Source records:
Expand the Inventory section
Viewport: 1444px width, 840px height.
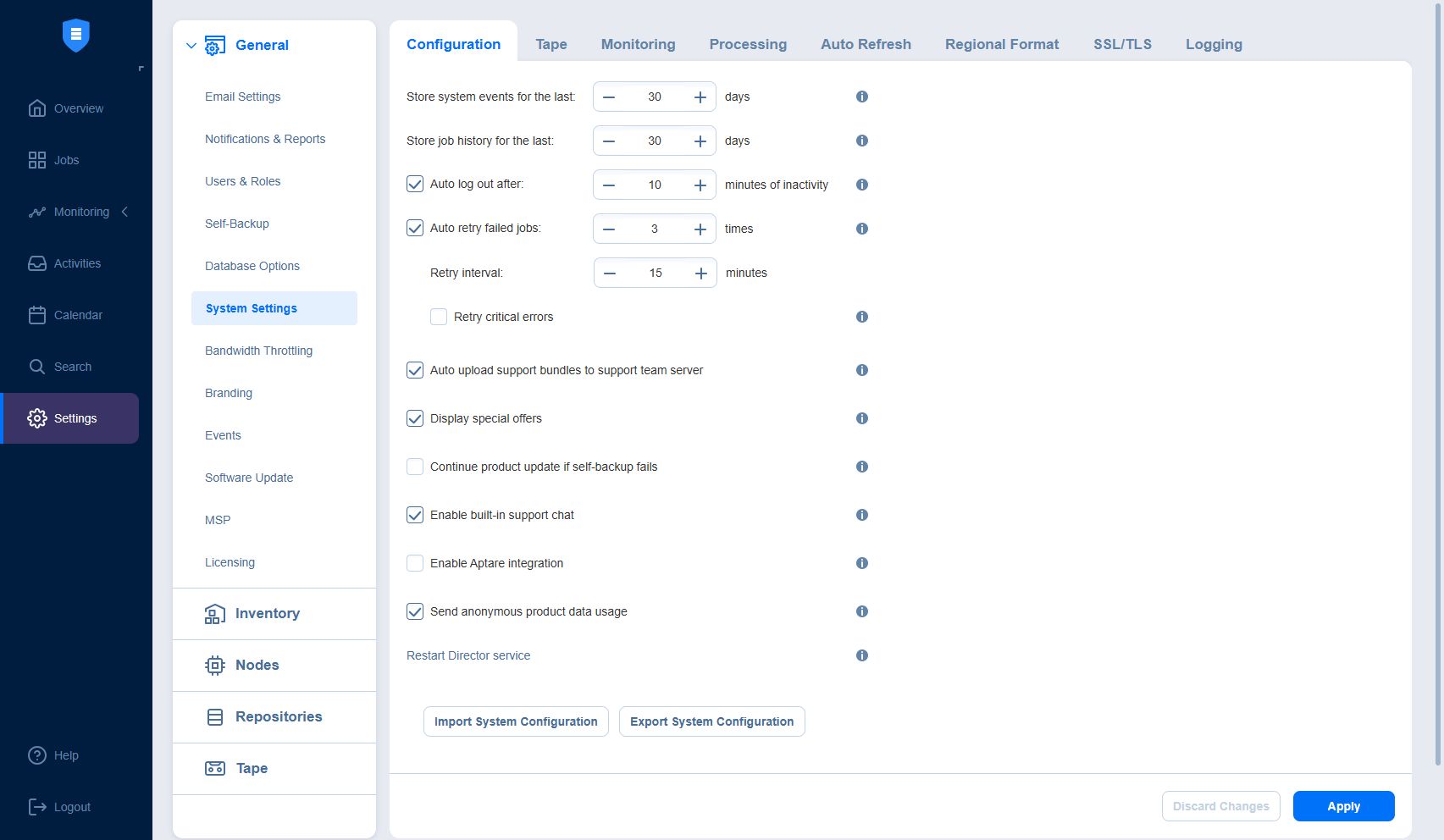(267, 614)
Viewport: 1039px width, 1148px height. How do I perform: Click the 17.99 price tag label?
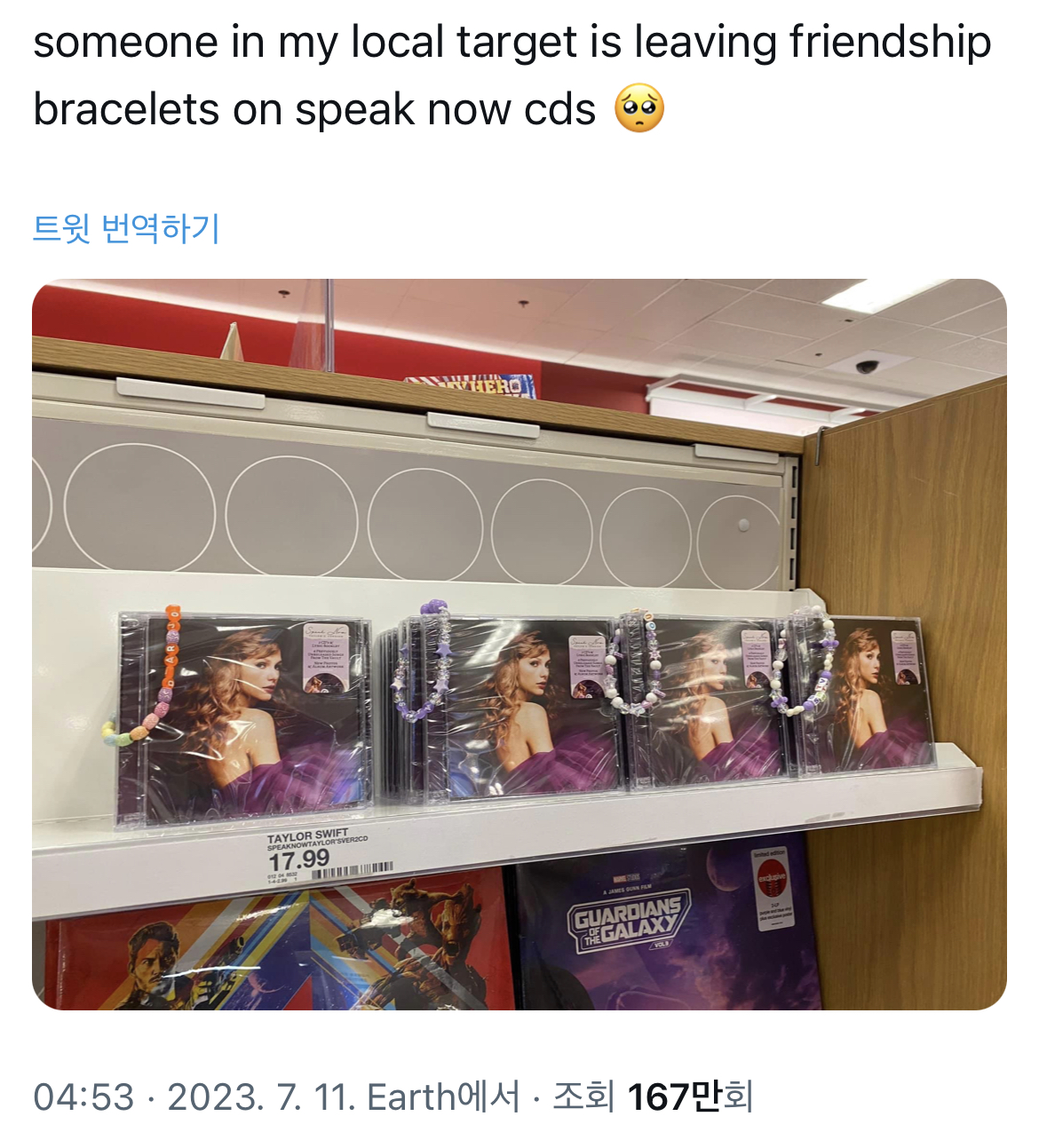click(x=299, y=859)
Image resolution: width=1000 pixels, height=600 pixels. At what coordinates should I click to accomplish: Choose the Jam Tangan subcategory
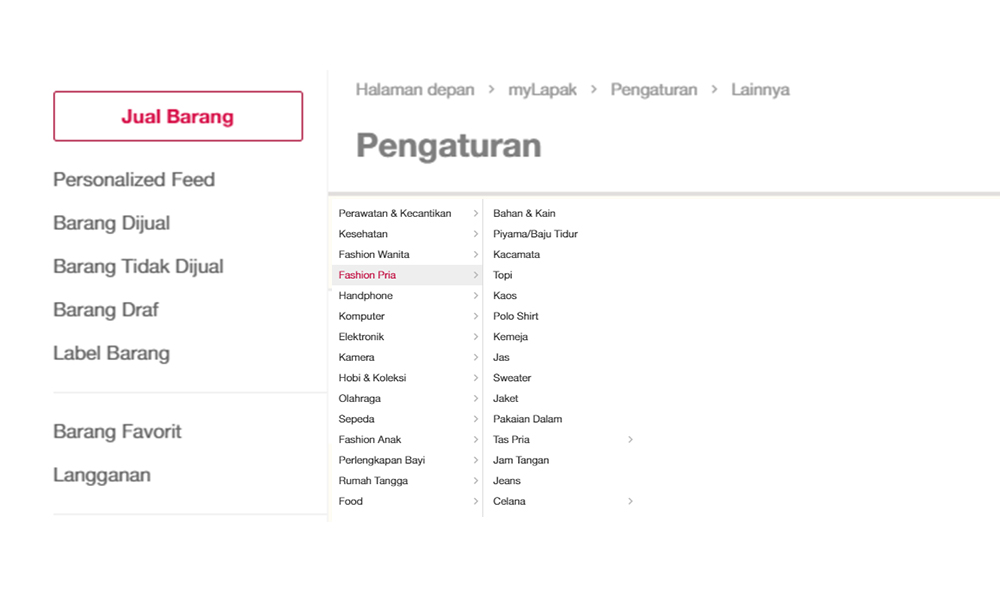[x=520, y=461]
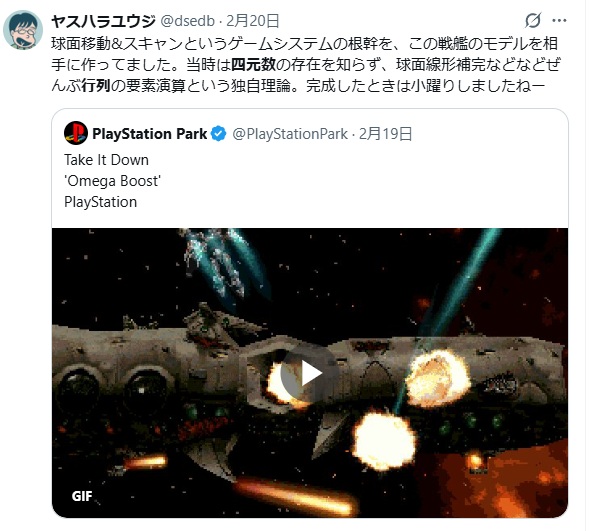Click the bold 四元数 keyword

click(x=254, y=65)
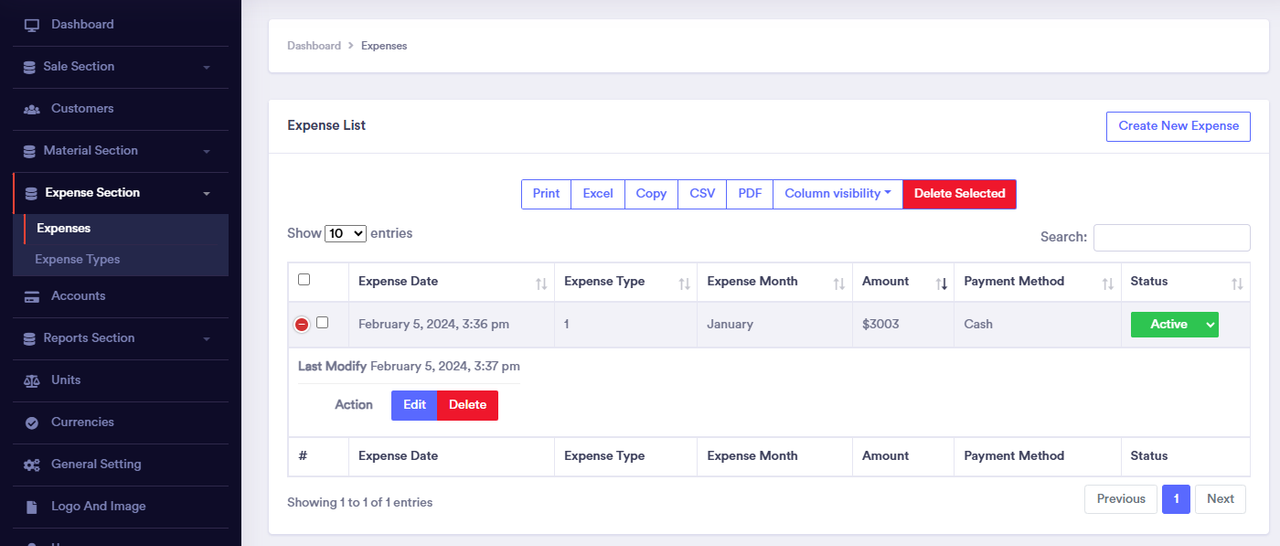Image resolution: width=1280 pixels, height=546 pixels.
Task: Click into the Search input field
Action: 1171,237
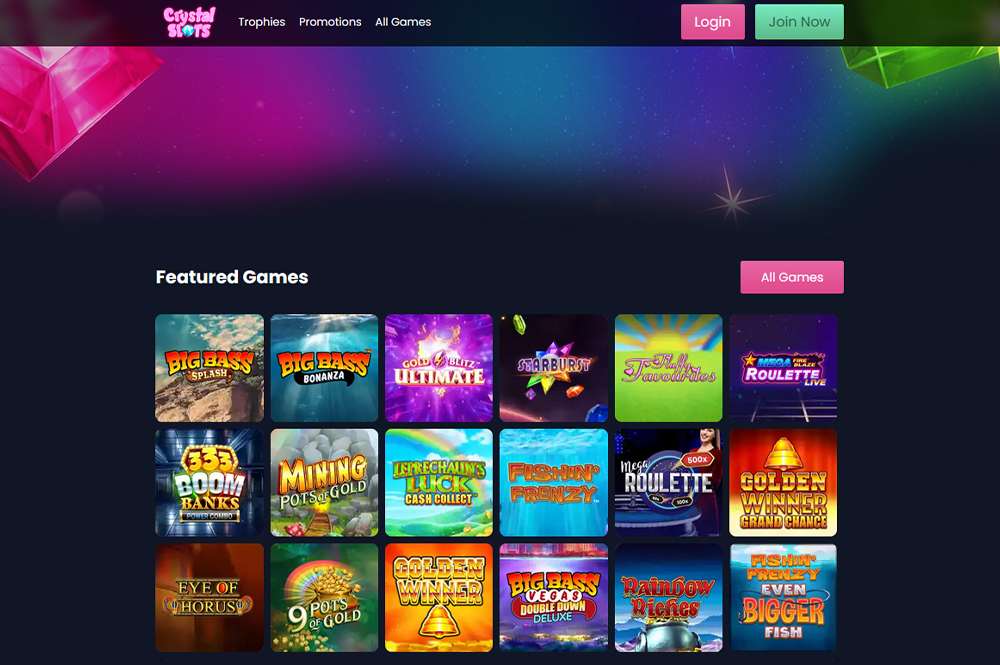This screenshot has width=1000, height=665.
Task: Launch Mega Fire Blaze Roulette Live
Action: [783, 368]
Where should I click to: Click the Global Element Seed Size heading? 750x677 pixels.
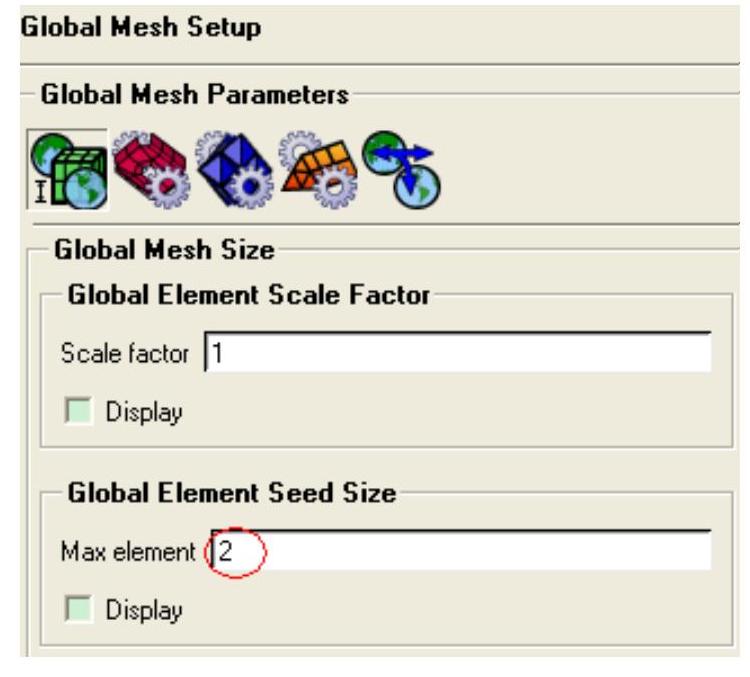click(232, 493)
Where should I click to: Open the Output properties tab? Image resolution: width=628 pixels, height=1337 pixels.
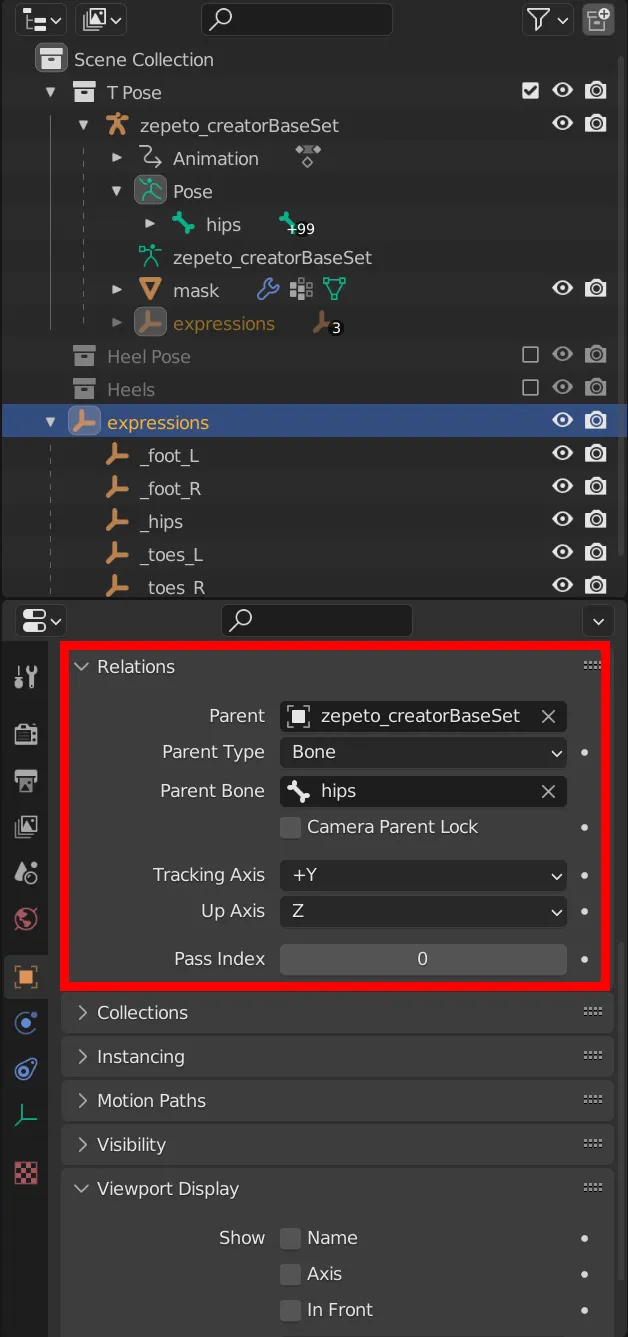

__EXERCISE__
Quote exactly, and only, the lines from the line containing "Viewport: 1444px width, 840px height." through the final line of the records above, both included, omitting any pictures.

__RESPONSE AREA__
Viewport: 1444px width, 840px height.
(267, 614)
Viewport: 1039px width, 1148px height. How do I perform: Click the 17.99 price tag label?
click(x=299, y=859)
Image resolution: width=1000 pixels, height=600 pixels. At what coordinates should I click to accomplish: Choose the Jam Tangan subcategory
[x=520, y=461]
Click the bold 四元数 keyword

click(x=254, y=65)
Image resolution: width=1280 pixels, height=546 pixels.
Task: Click into the Search input field
Action: 1171,237
This screenshot has width=1000, height=665.
Task: Launch Mega Fire Blaze Roulette Live
Action: [783, 368]
Where should I click to: Click the Global Element Seed Size heading? 750x677 pixels.
click(232, 493)
Where should I click to: Open the Output properties tab? Image resolution: width=628 pixels, height=1337 pixels.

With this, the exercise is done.